Tag Archives: tenure

The 59th Street Bridge Song

Slow down, you move to fast 

You got to make the morning last

(Paul Simon, Feelin’ groovy/The 59th St Bridge Song)

I grew up with vinyl. My family was an aspirational almost hippy immigrant family.  The 1966 album Parsley, Sage, Rosemary and Thyme was a ‘go-to’ album, as was the (also) 1966 album Revolver. Seemingly child friendly, Simon and Garfunkel and the Beetles infused our household with songs in which we were encouraged to slow down, talk to lamp posts, and live communally in yellow submarines.

Late capitalism has done everything it can to eradicate that possibility from my life.

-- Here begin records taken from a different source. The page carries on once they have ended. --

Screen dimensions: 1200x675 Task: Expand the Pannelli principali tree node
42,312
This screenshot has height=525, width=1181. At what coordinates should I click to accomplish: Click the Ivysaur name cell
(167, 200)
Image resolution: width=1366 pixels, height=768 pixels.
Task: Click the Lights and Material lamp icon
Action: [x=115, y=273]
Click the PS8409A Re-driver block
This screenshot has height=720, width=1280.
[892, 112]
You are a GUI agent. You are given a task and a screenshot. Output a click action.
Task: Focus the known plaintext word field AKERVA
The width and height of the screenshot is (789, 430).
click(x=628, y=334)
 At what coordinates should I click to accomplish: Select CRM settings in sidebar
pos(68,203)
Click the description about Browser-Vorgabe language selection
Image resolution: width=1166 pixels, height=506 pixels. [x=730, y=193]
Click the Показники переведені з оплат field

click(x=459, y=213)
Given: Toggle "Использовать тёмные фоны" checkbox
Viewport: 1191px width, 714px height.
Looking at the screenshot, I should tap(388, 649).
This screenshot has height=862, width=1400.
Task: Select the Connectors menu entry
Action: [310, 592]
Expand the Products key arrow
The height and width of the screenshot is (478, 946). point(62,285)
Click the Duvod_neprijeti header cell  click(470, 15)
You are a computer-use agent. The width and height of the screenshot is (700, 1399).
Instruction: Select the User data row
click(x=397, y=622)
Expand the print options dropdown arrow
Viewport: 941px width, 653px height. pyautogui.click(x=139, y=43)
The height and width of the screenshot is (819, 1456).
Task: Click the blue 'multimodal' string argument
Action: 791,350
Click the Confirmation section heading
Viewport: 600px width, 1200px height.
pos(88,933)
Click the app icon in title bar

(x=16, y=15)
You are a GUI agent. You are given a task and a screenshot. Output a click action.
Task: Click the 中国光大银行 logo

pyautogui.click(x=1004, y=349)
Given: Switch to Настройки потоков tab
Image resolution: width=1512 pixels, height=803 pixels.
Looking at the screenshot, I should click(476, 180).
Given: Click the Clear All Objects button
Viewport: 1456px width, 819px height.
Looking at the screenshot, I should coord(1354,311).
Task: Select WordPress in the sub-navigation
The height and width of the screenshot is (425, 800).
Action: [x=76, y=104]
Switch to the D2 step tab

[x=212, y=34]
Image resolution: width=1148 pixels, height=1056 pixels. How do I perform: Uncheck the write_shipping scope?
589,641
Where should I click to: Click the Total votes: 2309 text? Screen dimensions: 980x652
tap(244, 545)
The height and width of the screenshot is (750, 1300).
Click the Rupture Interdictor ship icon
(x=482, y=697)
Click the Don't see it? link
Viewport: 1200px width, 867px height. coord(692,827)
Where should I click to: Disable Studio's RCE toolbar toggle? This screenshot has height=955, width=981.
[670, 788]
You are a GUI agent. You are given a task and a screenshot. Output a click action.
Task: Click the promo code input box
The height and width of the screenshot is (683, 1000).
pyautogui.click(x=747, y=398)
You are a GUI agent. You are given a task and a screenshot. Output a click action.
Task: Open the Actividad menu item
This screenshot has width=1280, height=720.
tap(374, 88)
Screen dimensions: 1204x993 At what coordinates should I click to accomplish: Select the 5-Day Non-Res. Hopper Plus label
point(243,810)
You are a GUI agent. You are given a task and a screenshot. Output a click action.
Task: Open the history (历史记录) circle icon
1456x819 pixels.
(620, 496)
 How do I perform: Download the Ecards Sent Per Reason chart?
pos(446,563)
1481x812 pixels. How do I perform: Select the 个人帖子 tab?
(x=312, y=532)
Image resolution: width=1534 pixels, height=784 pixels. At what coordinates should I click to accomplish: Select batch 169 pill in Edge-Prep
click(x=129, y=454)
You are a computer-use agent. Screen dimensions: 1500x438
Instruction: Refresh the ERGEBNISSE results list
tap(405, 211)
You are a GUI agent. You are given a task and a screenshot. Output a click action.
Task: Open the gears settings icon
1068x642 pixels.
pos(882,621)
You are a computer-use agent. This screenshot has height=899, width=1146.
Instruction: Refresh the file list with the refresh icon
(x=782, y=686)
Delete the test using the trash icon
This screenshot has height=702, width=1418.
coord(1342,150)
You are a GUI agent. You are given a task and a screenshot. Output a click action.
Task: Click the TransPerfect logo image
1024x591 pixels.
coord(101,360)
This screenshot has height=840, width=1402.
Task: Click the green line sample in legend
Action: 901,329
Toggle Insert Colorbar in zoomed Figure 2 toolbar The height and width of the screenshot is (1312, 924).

I heard these songs in the deep recesses of my mind as I was preparing my tenure file earlier this year. My entire being entered into a space of stillness, staring resolutely into the belly of the beast in order to maintain some semblance of resistance to the deep anxiety that is structurally integral to the evaluation process of tenure. I took longer walks, barely responded to emails, slowly stopped talking to others and preferred to count my breath. With every formatting issue or question related to the subjective criteria of excellence, I slowed down even more, questioning in each moment why academic labor had entered into these frameworks of exploitation. The first person I saw upon submission of my file was a colleague of mine who is brilliant, and an adjunct who teaches at three colleges just to make ends meet. My self-indulgent slowness entered into a space of silence.